I set to work creating the largest of the assets. Metal texture, hazard stripes on overlay, slime shape on top with some shadows and highlights. I worked through the asset list, duplicating files, rounding corners, scaling textures. It was beautiful. I had to be careful to allow space over the assets for the text that a Bebo profile would put there. Once I was happy, I created the CSS file to go with them. This set the fonts, sizes, colours and any spacing for the profile. I did some googling before exporting all of the assets as close to the file size limit as possible to maintain as much quality as I could. By now it was late afternoon. I packaged the files up and emailed them to the address provided with the title AREA 51.
I stared out the window and wondered how long it might take to get a reply, or whether they would apply it straight to my profile. I guess I would have to wait. I returned to MafiaBoss and the pile of work beginning to stack up beside me. The rest of the day dragged on. I checked my Bebo profile every 30 mitutes before closing down my machine for the day.
Bitch, I’m famous
Fast forward. Friday morning, 8:30 AM on the dot, butt hits chair. The office was still empty. I’d have to wait for my coffee – it turns out nobody comes in early on a Friday, so the water boiler hadn’t been switched on yet. I sat and swung on my chair as my computer chugged slowly through the start-up routine. Password accepted and the desktop appears. Web browser open, Bebo.com. More waiting. I open my profile page with my fingers crossed. Nothing, still looks the same. Gah.
But I have some… Wait. WHAT THE ACTUAL F…
Notifications (or the closest thing Bebo had) everywhere. Thousands of them. Wall posts, messages, friend request, photo comments, sketches. A constant stream of them. They were like an army of ants invading my profile page. ‘SICK SKIIIINNN M8’ … ‘Omggg cn u make me a skin wif me name pls?’ … ‘Ow did u do dat mate, u wrk for Bebo yh?’ … ‘U mUsT bE RIch eNNit. Cn i aV ur nUMba?’. It went on and on and on. Mostly written in the bizarre language native only to central Bebostan. I always imagined that to type that way you must assign one finger on each hand to ignore the key it’s supposed to hit, and hold shift instead. More comments were arriving every time I refreshed my profile. I wasn’t entirely sure what the hell was happening. My profile still looked the same, where are they seeing this? I hit the skin select button. Oh Shit.
The skin select screen was a table of the 7 or 8 skins provided by Bebo to choose from, a feature only implemented a few months earlier, but the users were already bored of them. They had MySpace to screw around with after all. The skins (if memory serves me correctly) were ranked by number of profiles using them, and there, second from the bottom was the Area 51 skin with a little preview image. It looked awesome and stood out a mile against the primary and pastel colours of the other skins. There was one other difference though. As well as the title and some other details, mine had an extra line – Created by: Nick. My name was hyperlinked to my profile.

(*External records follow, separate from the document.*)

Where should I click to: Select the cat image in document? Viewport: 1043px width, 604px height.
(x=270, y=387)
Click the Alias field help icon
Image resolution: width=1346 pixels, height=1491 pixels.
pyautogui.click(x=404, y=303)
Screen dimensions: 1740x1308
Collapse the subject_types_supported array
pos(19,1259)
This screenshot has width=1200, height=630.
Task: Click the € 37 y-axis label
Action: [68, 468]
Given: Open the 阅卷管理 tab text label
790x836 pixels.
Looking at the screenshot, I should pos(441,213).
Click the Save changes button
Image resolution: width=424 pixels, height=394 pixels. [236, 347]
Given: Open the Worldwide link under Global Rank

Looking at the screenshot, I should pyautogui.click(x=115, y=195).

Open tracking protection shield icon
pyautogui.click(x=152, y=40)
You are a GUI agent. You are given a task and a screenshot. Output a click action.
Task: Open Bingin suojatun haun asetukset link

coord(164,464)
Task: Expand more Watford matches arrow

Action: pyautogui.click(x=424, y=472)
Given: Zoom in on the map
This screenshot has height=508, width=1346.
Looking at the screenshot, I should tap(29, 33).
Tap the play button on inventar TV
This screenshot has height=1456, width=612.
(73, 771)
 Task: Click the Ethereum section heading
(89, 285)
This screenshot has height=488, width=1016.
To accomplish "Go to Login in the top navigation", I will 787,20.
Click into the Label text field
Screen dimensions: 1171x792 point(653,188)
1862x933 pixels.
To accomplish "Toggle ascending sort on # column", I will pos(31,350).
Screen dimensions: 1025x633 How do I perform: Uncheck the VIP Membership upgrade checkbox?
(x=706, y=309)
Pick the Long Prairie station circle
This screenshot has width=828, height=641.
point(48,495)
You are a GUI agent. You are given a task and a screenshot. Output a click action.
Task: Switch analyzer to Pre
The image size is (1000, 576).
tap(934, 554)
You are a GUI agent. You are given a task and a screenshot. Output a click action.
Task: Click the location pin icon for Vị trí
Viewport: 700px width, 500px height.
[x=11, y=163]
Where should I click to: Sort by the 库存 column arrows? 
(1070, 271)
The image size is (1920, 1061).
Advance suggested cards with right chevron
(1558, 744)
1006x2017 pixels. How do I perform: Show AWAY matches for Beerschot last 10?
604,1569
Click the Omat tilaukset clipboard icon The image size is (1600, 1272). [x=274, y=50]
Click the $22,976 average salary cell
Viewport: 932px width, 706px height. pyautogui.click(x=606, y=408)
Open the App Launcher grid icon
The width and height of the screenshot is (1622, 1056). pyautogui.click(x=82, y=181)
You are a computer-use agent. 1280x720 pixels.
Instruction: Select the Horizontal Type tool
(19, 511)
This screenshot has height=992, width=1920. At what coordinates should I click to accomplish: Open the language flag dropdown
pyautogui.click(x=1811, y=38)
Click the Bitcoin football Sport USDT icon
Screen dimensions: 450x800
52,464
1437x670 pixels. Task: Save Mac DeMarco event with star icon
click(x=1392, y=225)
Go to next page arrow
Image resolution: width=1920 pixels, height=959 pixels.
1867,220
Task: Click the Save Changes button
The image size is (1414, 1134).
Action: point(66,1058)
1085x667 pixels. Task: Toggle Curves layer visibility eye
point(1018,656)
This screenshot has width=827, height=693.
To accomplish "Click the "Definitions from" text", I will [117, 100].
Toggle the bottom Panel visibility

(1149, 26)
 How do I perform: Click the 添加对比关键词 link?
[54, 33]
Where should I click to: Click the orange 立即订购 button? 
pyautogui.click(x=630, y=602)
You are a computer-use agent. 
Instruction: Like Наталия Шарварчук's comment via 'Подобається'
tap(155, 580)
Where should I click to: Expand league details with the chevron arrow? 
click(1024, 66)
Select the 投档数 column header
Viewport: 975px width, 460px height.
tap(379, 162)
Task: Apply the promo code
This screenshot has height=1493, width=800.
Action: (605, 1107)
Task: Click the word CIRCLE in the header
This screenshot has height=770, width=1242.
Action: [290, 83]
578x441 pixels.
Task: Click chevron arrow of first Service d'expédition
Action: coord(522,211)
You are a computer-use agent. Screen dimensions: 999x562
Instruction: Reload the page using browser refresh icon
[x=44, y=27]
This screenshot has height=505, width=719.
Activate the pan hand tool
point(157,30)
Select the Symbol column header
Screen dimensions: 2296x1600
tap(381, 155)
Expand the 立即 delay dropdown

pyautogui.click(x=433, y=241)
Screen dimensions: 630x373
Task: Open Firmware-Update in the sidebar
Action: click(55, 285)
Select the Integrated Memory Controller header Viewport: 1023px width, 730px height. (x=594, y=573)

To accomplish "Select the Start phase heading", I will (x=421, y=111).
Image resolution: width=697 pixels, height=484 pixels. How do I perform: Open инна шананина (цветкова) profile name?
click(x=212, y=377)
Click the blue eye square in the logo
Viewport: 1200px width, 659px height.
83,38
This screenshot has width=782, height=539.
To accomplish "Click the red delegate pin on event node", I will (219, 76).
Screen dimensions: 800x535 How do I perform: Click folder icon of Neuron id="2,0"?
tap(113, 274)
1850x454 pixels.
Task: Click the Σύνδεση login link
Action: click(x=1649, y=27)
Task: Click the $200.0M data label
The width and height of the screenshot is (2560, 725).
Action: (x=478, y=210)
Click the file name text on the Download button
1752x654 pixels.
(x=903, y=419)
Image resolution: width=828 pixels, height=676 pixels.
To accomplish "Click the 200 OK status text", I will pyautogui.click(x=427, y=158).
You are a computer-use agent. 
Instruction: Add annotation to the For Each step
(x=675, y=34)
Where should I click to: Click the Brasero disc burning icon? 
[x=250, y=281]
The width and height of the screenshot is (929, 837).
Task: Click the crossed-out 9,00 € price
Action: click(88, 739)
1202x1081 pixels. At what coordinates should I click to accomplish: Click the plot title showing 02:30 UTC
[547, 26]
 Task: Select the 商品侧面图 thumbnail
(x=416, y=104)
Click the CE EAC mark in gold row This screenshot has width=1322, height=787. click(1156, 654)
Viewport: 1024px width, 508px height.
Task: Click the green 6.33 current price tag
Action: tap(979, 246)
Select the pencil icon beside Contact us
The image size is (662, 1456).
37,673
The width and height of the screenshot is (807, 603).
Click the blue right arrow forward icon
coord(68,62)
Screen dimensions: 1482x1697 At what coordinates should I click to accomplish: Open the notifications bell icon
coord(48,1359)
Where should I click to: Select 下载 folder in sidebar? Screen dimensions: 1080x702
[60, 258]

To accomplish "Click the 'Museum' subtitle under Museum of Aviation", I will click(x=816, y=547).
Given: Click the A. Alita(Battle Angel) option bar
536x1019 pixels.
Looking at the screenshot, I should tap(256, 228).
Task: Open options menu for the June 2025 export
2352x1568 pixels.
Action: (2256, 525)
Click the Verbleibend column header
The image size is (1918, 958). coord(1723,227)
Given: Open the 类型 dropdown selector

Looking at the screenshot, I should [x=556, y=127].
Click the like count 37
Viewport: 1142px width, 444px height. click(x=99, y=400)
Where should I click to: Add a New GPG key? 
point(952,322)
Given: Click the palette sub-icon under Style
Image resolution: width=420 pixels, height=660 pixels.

Bebo at the time had millions of users. Just imagine for a second that all Facebook profiles were public. You could post on anyone’s wall, see all the content (unless the profile was made completely private) and direct message anybody – a little like the way a Facebook business page works. Now imagine that you, (and only you) could change the colours and layout of your Facebook profile, and there was then a button added right below your profile picture that said ‘use this skin’ for others to easily apply it to their profiles too. Anyone who applied it was also given that button below their own profile picture. For anyone that saw the skin, there was a direct link to your Facebook profile. That’s not to mention the skin select page linked on the main menu that also listed it. This thing spread like wildfire. I was the owner of the only custom skin on Bebo that was already climbing the ranks by number of people using it and nobody had a clue how I had done it. They grabbed their pitchforks and descended upon me for answers.
For the rest of the day the situation just escalated. As the Americans began to wake up and login, it picked up speed again. It seemed that everyone who saw the skin in the selector or on another profile applied it immediately. The barrage of comments continued until I had to shut down my machine for the day. I had been replying to some, and have a vague memory of adding something like ‘Creator of THE SKIN’ to my bio, but I gave no clues as to how I had ended up designing a skin for Bebo. The general lack of access to good graphics programs for most people my age or younger was an extra roadblock for those that discovered the information I had found two days earlier.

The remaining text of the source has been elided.